[SOURCE RECORDS]
- - -
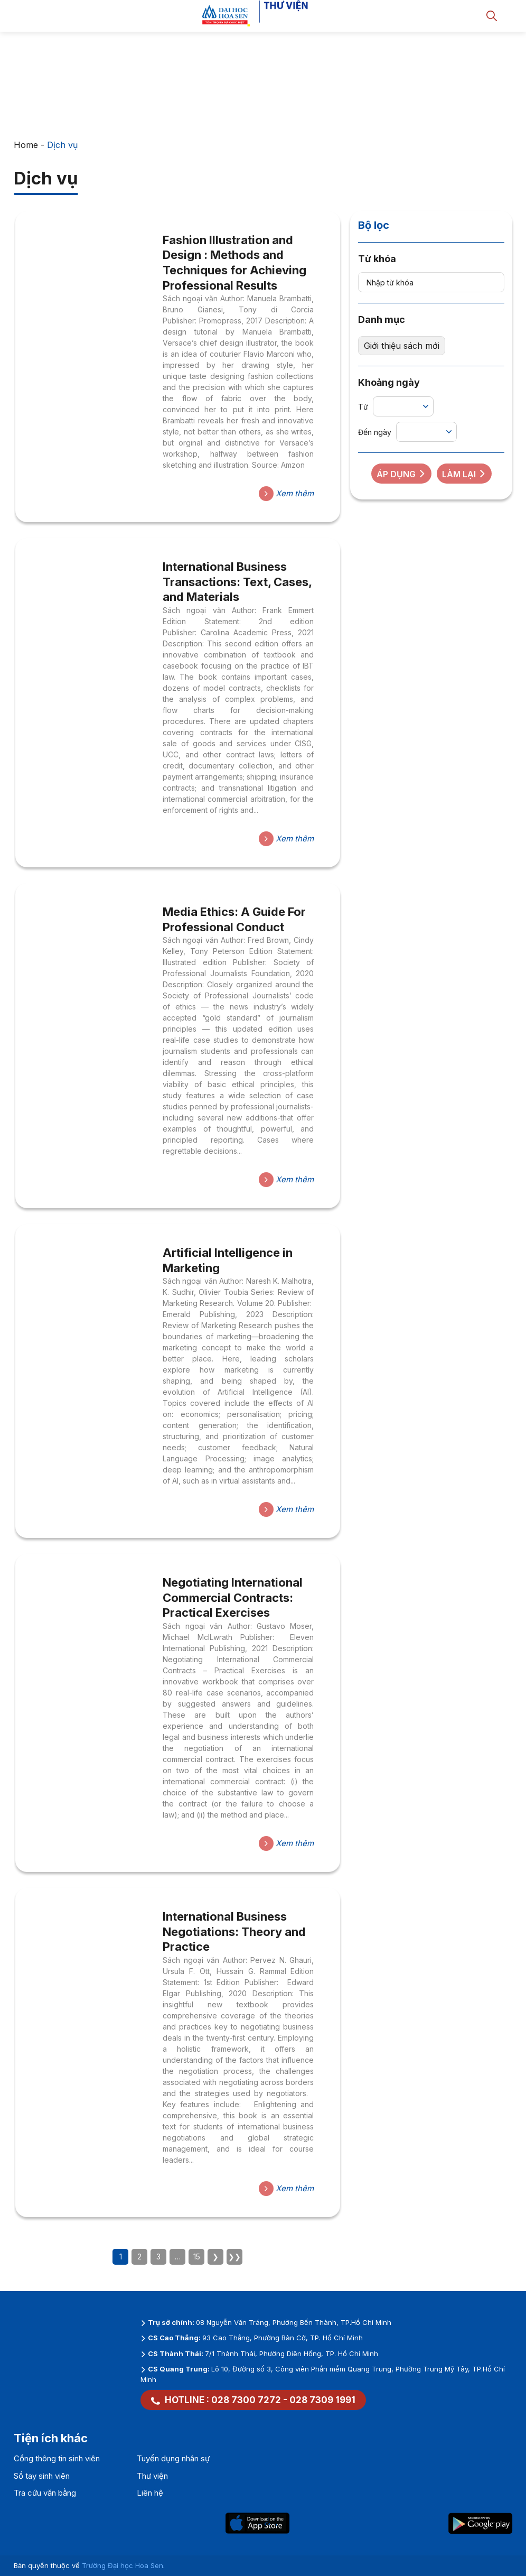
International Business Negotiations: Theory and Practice (234, 1931)
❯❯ (234, 2256)
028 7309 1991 (322, 2400)
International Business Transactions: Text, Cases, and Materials (237, 582)
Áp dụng (401, 474)
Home (26, 145)
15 (196, 2256)
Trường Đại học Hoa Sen (122, 2565)
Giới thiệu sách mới (401, 345)
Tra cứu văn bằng (45, 2493)
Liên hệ (150, 2493)
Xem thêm (286, 493)
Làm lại (464, 474)
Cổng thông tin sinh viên (57, 2458)
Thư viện (152, 2476)
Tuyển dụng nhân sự (173, 2458)
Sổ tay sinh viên (42, 2476)
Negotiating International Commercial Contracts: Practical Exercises (233, 1597)
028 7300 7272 (246, 2400)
- - -
[GOAL] Collect every item above whose text contains the string "sinh", and copy each such line in full.

[REPLY TO THE EXERCISE]
Cổng thông tin sinh viên (57, 2458)
Sổ tay sinh viên (42, 2476)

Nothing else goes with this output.